==== Record excerpts ====

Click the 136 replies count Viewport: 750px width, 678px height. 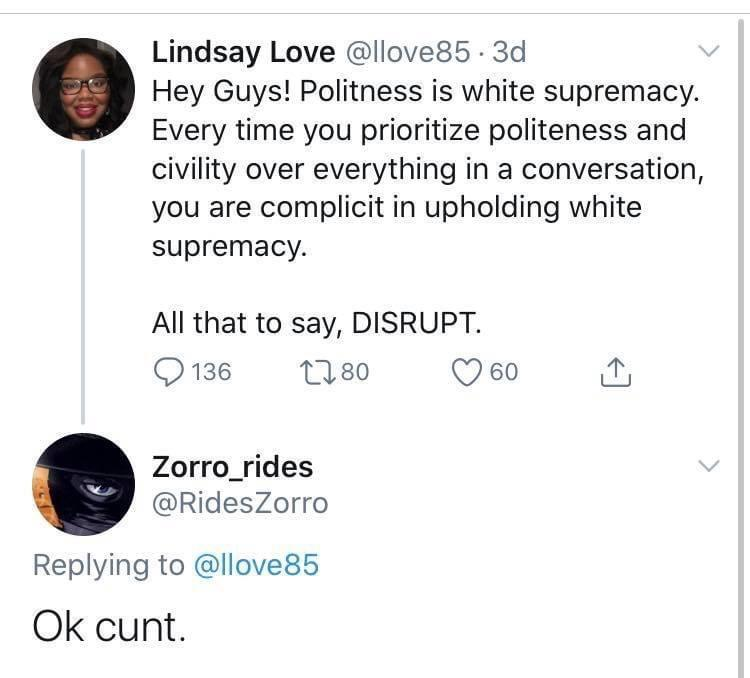(211, 372)
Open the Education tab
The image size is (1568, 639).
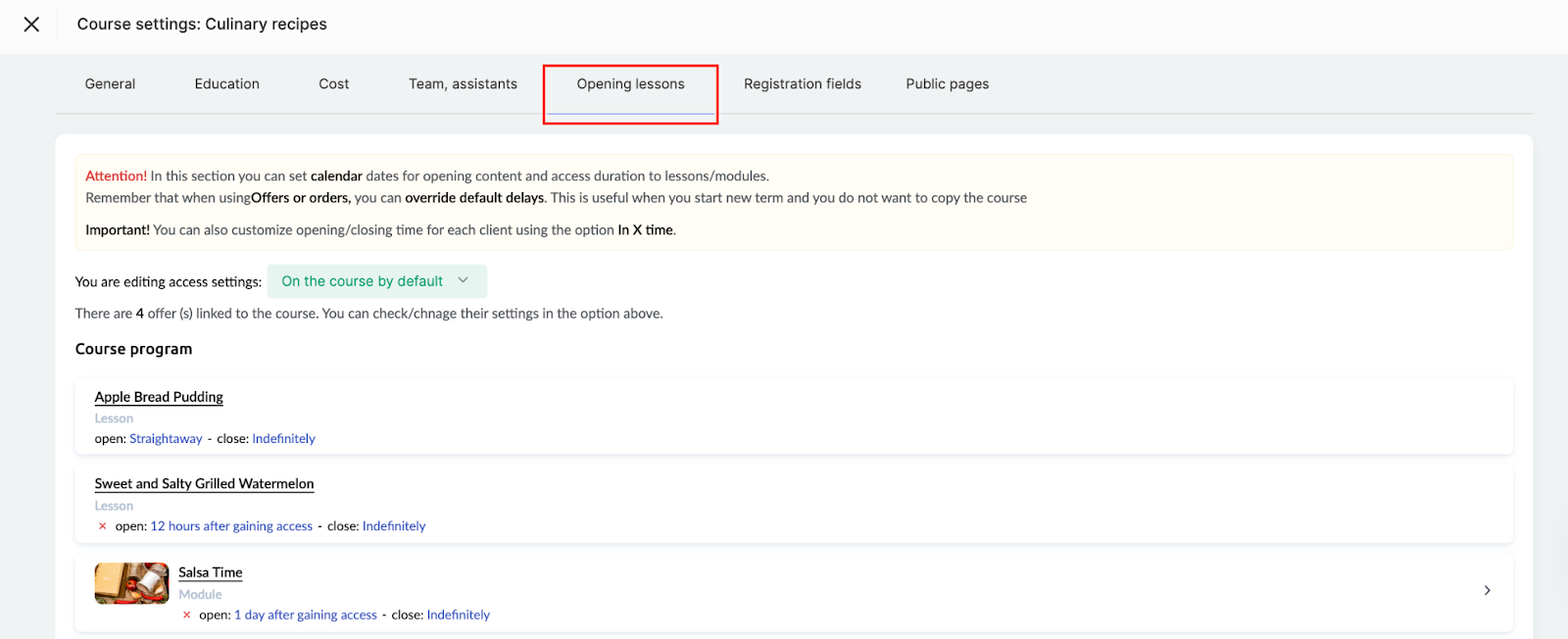tap(226, 84)
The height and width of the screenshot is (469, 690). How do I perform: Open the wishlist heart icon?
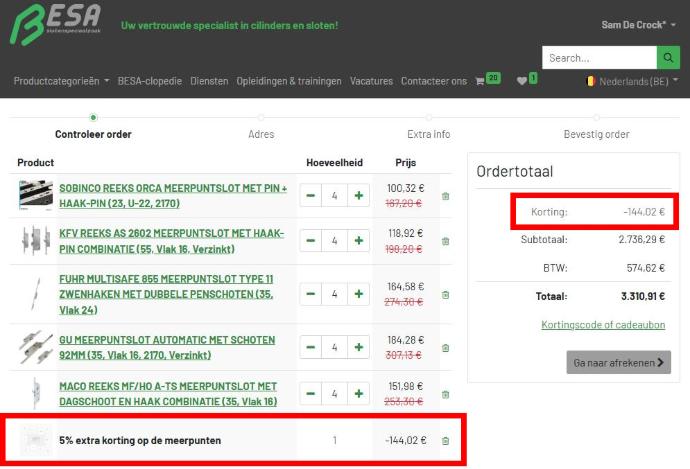(522, 81)
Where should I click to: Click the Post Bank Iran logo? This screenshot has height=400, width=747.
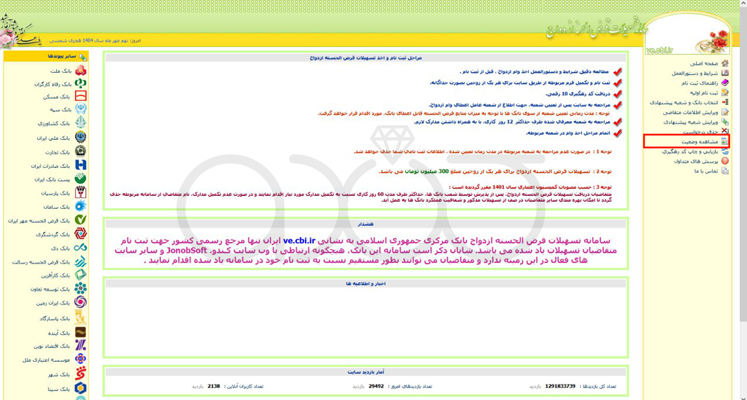[x=81, y=179]
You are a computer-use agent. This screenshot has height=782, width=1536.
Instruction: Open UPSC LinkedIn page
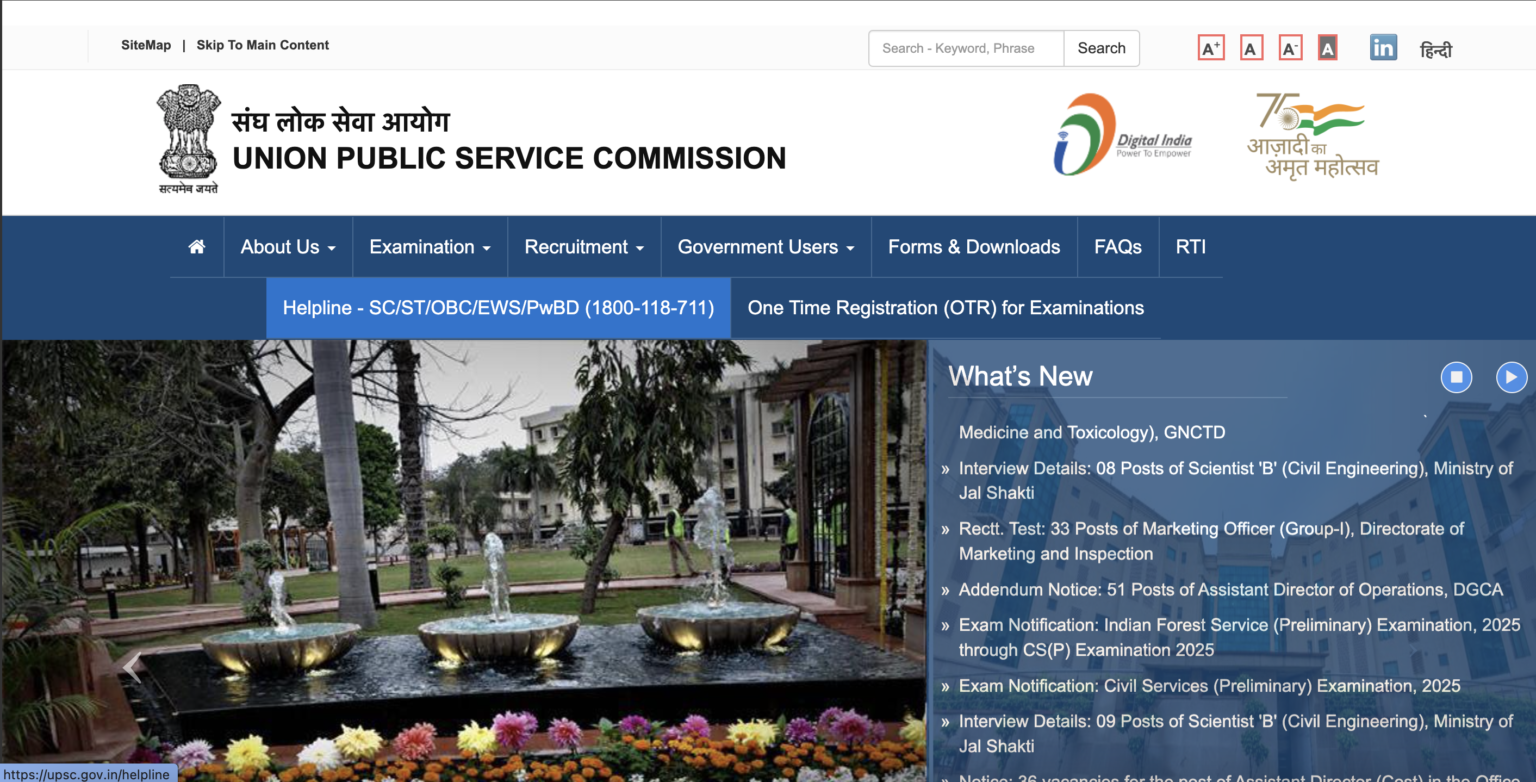(x=1384, y=47)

====

■ Required action
The range to copy runs from the line with "You are a computer-use" to the last line of the entries, both included; copy it exactly and leave out the pictures.

■ Solution for this exercise
You are a computer-use agent. This screenshot has height=782, width=1536.
Instruction: Open UPSC LinkedIn page
(x=1384, y=47)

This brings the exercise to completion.